Давно нет в живых дяди Юды, но помнят его в деревне. Чтобы вспомнить добрым словом покойника, обычно устраивают в нашей деревне девятины, сорочины и годины. Если отбросить девятины, а справлять только хотя бы раз в год сорочины и годины, то, пожалуй, получилось бы в память о дяде Юде уже без малого сорок сорочин и сорок годин.
Жена Иуды Захаровича – маленькая, коротенькая, но подвижная и бойкая Окулина (Акулина) Филатовна происходила из того семейства Филатовичей, чей достаток (вернее, недостаток) пищи вызывал иронию («Пища-то у нас не как у Филатовичей»). Окулина Филатовна умерла лет через десять после войны в тех самых Ивановичах, в которых она прожила всю жизнь.
Старший сын Иуды Захаровича – Ондрон (Андрон) родился в начале этого века. Невысокий ростом, некрепкий здоровьем, часто скудавшийся сердцем, он всю жизнь занимался по счётной и бухгалтерской части.
Женившись, он жил в деревне Ижболде, затерявшейся в дремучих лесах между Коптело-Шамарами и Сылвой. Умер он от сердечного заболевания в начале сороковых годов.
Второй сын Иуды Захаровича – Марк, по-древнерусски Марушко, заканчивающий отсчитывать шестой десяток, живёт на станции Вогулке Свердловской железной дороги. Ростом выдался в мать. Как обладающего неплохими организаторскими способностями его много раз избирали членом (депутатом) сельского Совета.
У Иуды Захаровича родились три дочери: Анна, Ненила и Александра. Анны и Александры нет в живых. У Анны, выходившей замуж, было два мальчика, наша родня, потому-то мы и дружили с ними и не раз играли возле дома Иуды Захаровича, залезая и скатываясь с соломенного, приятно пахнувшего хлебом омёта. Звали тех ребят по-чудному: одного – Полиертом, другого – Полиешкой. Где они сейчас, друзья далёкого милого детства, и живы ли, к сожалению, не знаю. Ненила (Нина) с дочерью, зятем и внуками живёт тоже на станции Вогулка.
Этим, собственно, и можно было бы закончить рассказ о дяде Юде и его семье. Но мне почему-то захотелось упомянуть об именах: Юда, Окулина, Ненила. Среди людей, родившихся, скажем, после войны, таких имён днём с огнём не сыщешь ни в городе, ни тем более в деревне. Что касается Иуды, то ещё можно подумать, что это еврейское имя. Но дядя Юда, насколько я знаю, близко от еврея не стоял, живого еврея в глаза не видел. А если учесть божественное прошлое Иуды (не нашего дяди), то и совсем никому не захочется носить это имя.
А Акулина, по-деревенски Окулина, Окуля? Не слыхал я что-то последнее время, чтобы в загсовских книгах было написано такое имя.

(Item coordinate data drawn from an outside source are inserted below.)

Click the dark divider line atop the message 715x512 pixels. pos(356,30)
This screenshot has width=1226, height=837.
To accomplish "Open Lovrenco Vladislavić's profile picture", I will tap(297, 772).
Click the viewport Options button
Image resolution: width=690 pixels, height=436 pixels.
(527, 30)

– Не баское, – скажут в деревне.
– Не подходящее, – изрекут в городе.
Одна из женщин, родившихся и выросших в глухой деревушке Шамарке, чуточку знавшая меня, летом шестьдесят шестого года, встретив меня, этак смешливо-пренебрежительно представилась: «Окулька». Хотя её в действительности не звали Окулькой. Ей казалось, что я засмеюсь, надорву живот, буду вне себя от её открытия. Ничего подобного она не увидела и не услышала. В самом деле – зачем насмехаться над именем, может, и неблагозвучными именами людей, чья жизнь чиста, как капелька воды на траве?
А Ненила? Помнится, у Некрасова встречается такое имя. Значит, оно старинное, выдержавшее проверку временем. Тем не менее нашу двоюродную сестру Ненилу зовут Ниной, считая, что делают ей приятное. А чем плоха, собственно говоря, Ненила? Что в этом имени зазорного, режущего ухо, непривычного? Да ровном счетом ничего. А вот показалось же оно кому-то неподходящим, не ласкающим слуха, «небассиньким», и ни за что ни про что вынудили женщину в годах рекомендоваться Ниной и звать её Ниной.